Now here's the old train barge ramp. There used to be an old Chlorine plant at this site, and it was all removed back in 1997. The dock has seen better days. One of the last times it was used, was when the Queen of the Islands came up to spend a Winter here. The ramp was always left in the raised position before, but there was a gangway leading down on to the ferry. She even broke lose from this dock, because she wanted to go for a trip down Howe Sound with the Northern outflow winds we had at the time. They managed to tow her back from Watts point, which is just noticeable in the background on the left.
I've been looking at some historical photos of Horseshoe Bay recently, and found some pretty shocking evidence... For the people who protested the Eagle Bluffs overland route, they are about 50 years to late.
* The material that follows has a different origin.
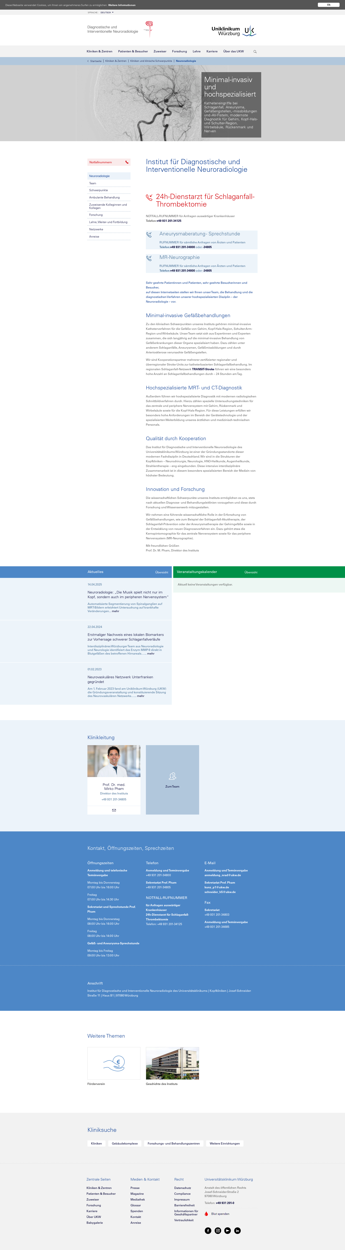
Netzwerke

They might want to go find the people who built the original Sea-to-Sky as well as the PGE railway route along Howe Sound. Historical photos of Horseshoe Bay reveal that the construction basically laid bare the rock bluffs near Horseshoe Bay... all the vegetation just disappeared in some spots.
Perhaps the highway expansion is not the environmental dooms-day they would have us believe. It also does not seem very reflective of a supposedly environmentally conscious provincial government to ignore the purportedly more environmentally friendly option of building a tunnel. If you want to save the environment, you should choose the greener option when building a highway, even if the price-tag is a little higher, because, can you really put a price on the future health of environment and the inestimable value that all those at-risk species will have in the future if you had saved their habitat by building a tunnel?